You need a Custom format like mm/dd/yy hh:mm AM/PM

----------


## daddylonglegs

The formula I suggested will change the date as appropriate e.g. if the time is after 10:30 AM then the date will be some time in the next day. As per my post (and as oldchippy says) this should just be a case of formatting the result cell to show date and time as you wish

----------


## Max Bath

How can I parameterise the time change? - I am preparing a schedule of when I want a task to be performed by a global shared service centre, but I want the time in local time zone to be one variable, and the time-zone shift to our Global shared service centre to be a second variable so I can then copy the formula down across the 80 off countries I need the task performed for. The example above had the time-zone shift as a fixed formularised shift of +"13:30", whereas I need that to be a parameter/variable/cell reference - the time-zone shift is obviously variable, but I want to flex the local time also so I can fit the whole task into as short a window at our global shared service centre as possible to undertake the transaction outside of local business hours, but minimise inconsistencies arising due to international trades restarting in one country before the other countries have closed.
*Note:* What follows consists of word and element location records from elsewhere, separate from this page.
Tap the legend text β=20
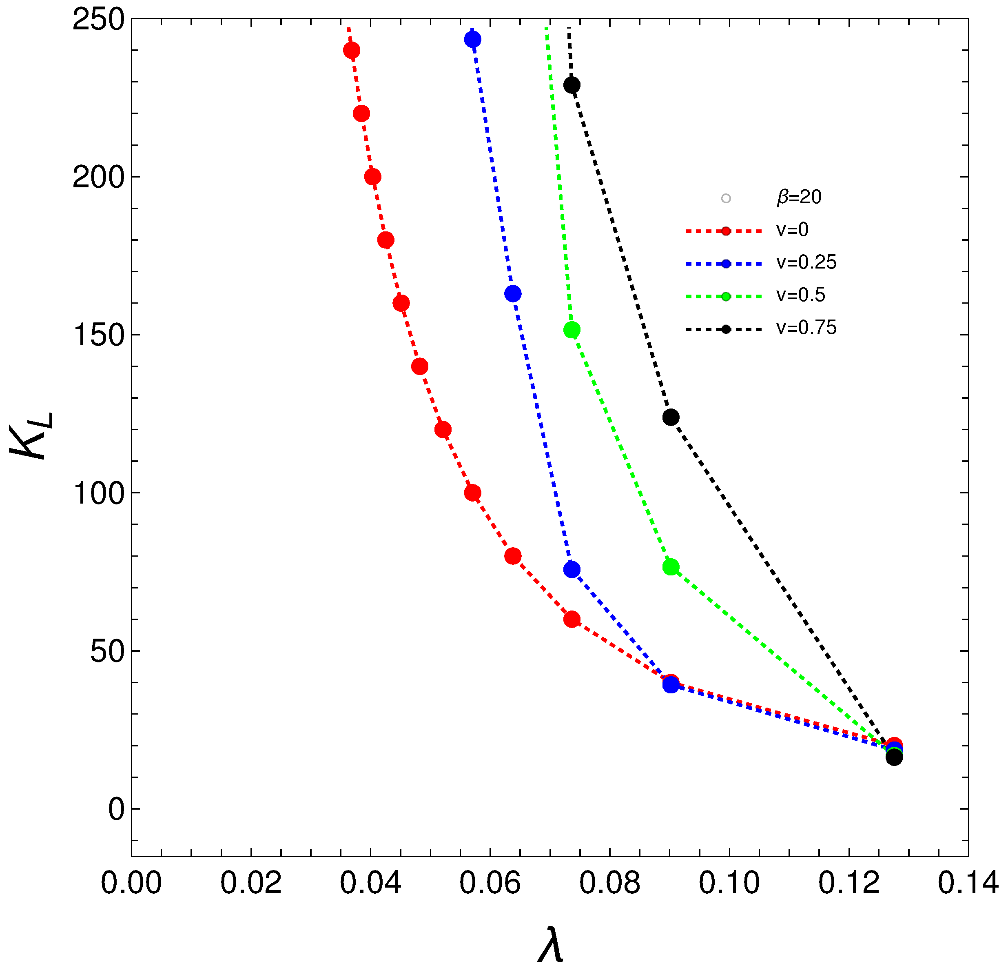(799, 197)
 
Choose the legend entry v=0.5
(800, 295)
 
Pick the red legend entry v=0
(792, 229)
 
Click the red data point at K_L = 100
(473, 493)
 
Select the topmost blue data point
(473, 39)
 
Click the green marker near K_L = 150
(572, 330)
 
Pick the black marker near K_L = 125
(671, 417)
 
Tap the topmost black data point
(572, 85)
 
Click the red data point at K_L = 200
(373, 177)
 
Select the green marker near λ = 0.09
(671, 567)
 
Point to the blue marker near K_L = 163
(513, 294)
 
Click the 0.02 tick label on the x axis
(250, 883)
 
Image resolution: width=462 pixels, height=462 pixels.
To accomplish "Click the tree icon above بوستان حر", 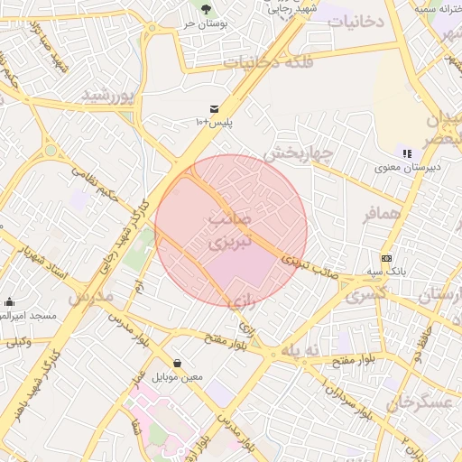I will click(x=206, y=8).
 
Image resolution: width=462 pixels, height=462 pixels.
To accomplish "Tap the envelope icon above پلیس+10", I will click(x=215, y=109).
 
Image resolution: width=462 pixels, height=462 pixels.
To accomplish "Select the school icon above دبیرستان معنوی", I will click(x=408, y=153).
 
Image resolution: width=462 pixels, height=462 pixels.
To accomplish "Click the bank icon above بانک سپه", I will click(x=386, y=258).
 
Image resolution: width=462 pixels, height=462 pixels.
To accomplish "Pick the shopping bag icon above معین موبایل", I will click(x=177, y=363).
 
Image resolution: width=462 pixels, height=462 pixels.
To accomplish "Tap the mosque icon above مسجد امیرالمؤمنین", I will click(x=9, y=302).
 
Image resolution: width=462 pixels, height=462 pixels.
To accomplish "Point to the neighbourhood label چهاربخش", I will click(x=299, y=153).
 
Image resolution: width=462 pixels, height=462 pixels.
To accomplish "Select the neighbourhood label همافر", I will click(x=381, y=215).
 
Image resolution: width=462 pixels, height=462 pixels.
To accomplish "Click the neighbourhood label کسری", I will click(x=365, y=294).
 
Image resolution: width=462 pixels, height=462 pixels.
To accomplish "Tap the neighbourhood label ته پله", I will click(x=301, y=350).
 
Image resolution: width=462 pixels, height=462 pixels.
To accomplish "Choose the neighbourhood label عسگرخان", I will click(x=419, y=402).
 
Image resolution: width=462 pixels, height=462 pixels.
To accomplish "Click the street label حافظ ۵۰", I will click(x=424, y=343).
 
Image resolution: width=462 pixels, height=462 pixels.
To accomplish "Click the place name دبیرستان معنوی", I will click(x=408, y=168).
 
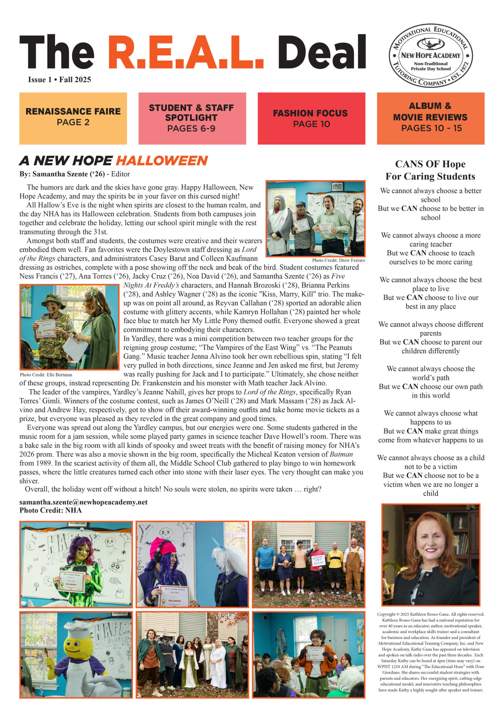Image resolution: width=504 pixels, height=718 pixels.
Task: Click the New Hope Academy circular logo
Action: [x=430, y=56]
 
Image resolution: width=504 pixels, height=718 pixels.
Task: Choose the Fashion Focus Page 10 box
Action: [x=311, y=118]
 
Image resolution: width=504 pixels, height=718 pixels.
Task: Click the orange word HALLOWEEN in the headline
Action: [x=162, y=161]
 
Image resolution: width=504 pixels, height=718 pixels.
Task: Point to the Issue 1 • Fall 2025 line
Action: [x=59, y=80]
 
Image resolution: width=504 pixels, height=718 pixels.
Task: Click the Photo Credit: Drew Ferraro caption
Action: [x=338, y=260]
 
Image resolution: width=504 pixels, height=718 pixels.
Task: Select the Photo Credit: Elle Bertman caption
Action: [x=46, y=375]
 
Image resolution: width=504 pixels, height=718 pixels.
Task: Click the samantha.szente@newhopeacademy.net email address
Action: [x=83, y=502]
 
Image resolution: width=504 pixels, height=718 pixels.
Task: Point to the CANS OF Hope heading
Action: [x=430, y=164]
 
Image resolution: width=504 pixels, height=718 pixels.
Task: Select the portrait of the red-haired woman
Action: [x=430, y=555]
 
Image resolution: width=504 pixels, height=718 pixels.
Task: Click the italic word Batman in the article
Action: [x=341, y=454]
Note: I also discovered that if I want the adjustment to be negative (eg converting Shanghai time to GMT (London) is -"08:00" then I have to make the local time variable either greater than 08:00, or merge it with a date parameter, otherwise it assumes the Shanghai time to be the beginning of Excel date function 1 Jan 1900, and gives me an impossible formula - but I solved that one already by adding a random date (other than 1 Jan 1900, of course) into the formula, and formatting the result field as "hh:mm". This was important, as I needed to schedule the task to be done for Shanghai at 7am local time, performed in London at -8hrs!

The ideal solution, of course, would be for Excel to have a world clock converter (which could also take account of daylight saving adjustments - even better), but no one has prompted that in any of the forums I have looked at, so I presume this doesn't exist. This thread is the most productive I have seen so far, so thanks for the contributions on this theme.

Thanks

----------


## liz87

I just figured this out for myself. Use the SUM function. 

When you do this, select the Date/Time field that you want to convert. Notice that the date displays as an number with 5 numbers after the decimal. 
For example, 9/18/2015 8:00 PM = 42265.83333. 
.83333= 8:00pm

So if you want to convert to a different time zone, adding 13 hours, 13/24 = .54167; this is the amount you will add using the SUM function. 
For example, =SUM(D2,0.54167)
Excel will display the adjusted date/time. 

If you wanted to subtract 13 hours, use the following format:
For example, =SUM(D2,-0.54167)

----------


## coffeefirst

Hello folks,

I'm having trouble applying this formula (I tried all the above suggestions) to two columns, one with the date and another with the time. Specifically, I'm trying to adjust the date AND time listed in two columns into a single column with the adjusted times, GMT to California time PST (GMT).
Is there an adjustment I can work into the formula to adjust the date as well?

I had some success with this formula:
(the times were in column F, and this was row 2)
=F:F F2 - TIME(7, 0, 0)

However, when the times were adjusted beyond a certain point, I had ##### in my data due to the date needing to be adjusted.
If the date column was E, what would that formula look like? 

Any thoughts?
Many thanks in advance.

----------


## alansidman

@coffeefirst 

Unfortunately _your post does not comply with Rule 2 of our Forum_ RULES. *Do not post a question in the thread of another member -- start your own thread.* 

If you feel an existing thread is particularly relevant to your need, provide a link to the other thread in your new thread. 

Old threads are often only monitored by the original participants.  New threads not only open you up to all possible participants again, they typically get faster response, too.

----------